Saved entries
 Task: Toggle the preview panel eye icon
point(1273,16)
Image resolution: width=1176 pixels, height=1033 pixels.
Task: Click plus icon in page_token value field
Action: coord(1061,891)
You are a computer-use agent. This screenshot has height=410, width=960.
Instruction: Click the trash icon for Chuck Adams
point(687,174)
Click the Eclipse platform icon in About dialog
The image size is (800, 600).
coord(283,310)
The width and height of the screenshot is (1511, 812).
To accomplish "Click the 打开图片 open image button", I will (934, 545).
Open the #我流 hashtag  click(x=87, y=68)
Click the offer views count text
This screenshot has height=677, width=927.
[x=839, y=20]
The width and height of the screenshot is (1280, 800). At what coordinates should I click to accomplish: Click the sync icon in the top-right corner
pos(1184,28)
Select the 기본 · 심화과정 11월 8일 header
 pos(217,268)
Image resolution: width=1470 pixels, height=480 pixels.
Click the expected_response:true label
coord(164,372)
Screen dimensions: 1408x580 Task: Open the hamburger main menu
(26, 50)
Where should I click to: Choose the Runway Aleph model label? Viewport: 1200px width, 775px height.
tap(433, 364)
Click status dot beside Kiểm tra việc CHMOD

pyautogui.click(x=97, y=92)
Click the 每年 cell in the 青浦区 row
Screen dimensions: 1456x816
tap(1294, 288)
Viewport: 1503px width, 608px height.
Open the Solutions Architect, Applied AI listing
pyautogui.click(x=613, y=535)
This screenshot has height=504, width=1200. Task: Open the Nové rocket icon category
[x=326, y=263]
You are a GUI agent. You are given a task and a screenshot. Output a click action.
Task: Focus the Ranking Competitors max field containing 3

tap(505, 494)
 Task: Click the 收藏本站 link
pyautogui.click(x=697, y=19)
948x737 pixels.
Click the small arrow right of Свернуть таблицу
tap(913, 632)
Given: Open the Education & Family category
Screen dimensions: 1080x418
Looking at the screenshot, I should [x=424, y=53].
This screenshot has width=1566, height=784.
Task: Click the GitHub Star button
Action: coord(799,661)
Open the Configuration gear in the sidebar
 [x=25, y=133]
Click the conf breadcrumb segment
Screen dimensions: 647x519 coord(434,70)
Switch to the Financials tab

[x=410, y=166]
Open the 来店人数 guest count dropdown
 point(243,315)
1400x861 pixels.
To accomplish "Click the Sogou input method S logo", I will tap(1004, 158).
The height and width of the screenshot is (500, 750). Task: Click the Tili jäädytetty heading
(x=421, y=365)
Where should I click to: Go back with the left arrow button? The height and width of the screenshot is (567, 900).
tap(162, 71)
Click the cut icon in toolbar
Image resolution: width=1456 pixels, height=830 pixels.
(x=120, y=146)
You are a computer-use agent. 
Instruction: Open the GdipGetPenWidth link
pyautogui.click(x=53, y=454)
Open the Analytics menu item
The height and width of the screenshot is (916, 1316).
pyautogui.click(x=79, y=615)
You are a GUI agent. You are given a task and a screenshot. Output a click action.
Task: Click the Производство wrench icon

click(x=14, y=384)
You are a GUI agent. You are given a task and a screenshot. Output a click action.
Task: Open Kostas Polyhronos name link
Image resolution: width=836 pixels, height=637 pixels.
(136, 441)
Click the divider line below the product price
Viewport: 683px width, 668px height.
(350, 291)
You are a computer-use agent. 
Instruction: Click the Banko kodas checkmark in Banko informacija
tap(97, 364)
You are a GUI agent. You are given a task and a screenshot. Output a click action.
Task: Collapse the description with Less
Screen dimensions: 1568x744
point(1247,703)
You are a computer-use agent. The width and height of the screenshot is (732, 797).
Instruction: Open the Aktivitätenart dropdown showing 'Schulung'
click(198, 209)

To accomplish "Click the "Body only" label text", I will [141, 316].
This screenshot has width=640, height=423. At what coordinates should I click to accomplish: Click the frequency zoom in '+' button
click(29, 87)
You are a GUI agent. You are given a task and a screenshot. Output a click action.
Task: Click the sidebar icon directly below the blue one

> **WORK ORDER**
Lines above holding "will": give their count, nothing more.

> **SOLUTION TO THIS PROBLEM**
3